== Objectif 1 ==
Filtrez les lignes fournies plus bas et recopiez chacune de celles qui contiennent la chaîne « arrow ».

== Texte fourni ==
%%

Des prises de positions inhabituelles de journalistes européens, notamment en Belgique, se multiplient sur les réseaux sociaux (genou à terre, etc…) qui s'enflamment.

Les pays où se fait entendre « la colère » de nos consœurs et confrères connaissent tous d'ailleurs avec grande acuité, une question communautaire de longue date. Tous connaissent historiquement des lignes de fracture, d’opposition, de tensions entre les groupes qui les constituent institutionnellement, linguistiquement, culturellement. La tragédie George Floyd a exacerbé chez eux ces tiraillements qui pour certains (Canada, Belgique) sont en capacité de remettre en cause l’unité des pays concernés.

"Nous passons décidément de crise en crise, avec sans cesse une montée en puissance dans leur intensité. Ce qui est remarquable, c’est peut-être leur caractère global, planétaire, du dérèglement climatique, au mouvement Metoo, et actuellement BLM. A chaque fois, ou presque, l’incarnation est remarquable : Greta Thunberg, les différentes femmes victimes avec Adel Haenel, et George Floyd. L’image jouant également un rôle crucial, avec le logo qui va bien pour les réseaux sociaux", note Hervé Brusini, journaliste, ancien rédacteur en chef du 20H00 de France Télévisions et prix Albert Londres.

%%

Entrées de position des éléments
%%

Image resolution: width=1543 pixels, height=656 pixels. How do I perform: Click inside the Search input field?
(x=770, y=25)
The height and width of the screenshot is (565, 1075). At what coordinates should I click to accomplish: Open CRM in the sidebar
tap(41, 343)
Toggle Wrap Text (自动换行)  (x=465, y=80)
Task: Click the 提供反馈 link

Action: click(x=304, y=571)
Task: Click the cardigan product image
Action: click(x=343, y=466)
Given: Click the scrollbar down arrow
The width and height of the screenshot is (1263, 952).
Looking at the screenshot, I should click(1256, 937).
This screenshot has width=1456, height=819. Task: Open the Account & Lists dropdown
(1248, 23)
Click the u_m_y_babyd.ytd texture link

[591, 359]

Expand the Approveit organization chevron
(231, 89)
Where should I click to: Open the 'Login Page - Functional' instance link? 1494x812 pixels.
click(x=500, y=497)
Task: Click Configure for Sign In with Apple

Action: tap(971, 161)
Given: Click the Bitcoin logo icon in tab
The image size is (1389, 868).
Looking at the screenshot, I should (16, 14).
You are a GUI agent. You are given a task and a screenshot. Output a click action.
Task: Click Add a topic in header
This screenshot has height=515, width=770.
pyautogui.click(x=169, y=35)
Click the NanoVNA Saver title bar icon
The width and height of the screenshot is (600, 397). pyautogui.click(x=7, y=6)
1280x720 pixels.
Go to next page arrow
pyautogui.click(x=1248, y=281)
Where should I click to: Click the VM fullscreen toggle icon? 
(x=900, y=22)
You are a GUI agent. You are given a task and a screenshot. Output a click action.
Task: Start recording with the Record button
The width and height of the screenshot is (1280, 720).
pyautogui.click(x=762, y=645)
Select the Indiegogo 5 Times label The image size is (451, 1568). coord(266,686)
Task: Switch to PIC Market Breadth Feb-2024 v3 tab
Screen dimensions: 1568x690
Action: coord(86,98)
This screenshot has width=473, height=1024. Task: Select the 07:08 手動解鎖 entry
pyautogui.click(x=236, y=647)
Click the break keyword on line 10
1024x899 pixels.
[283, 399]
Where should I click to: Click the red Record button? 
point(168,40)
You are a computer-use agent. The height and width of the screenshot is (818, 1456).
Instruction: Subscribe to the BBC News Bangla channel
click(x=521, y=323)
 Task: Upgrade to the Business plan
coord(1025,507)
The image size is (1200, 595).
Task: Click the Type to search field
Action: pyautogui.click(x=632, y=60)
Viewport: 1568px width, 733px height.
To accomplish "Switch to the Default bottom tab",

%%

== Objectif 2 ==
D'après le texte fourni, dans quels pays les tensions entre groupes peuvent-elles remettre en cause l'unité nationale ?

== Corrigé 1 ==
Given: Click the scrollbar down arrow
Go to next page arrow

== Corrigé 2 ==
Le Canada et la Belgique.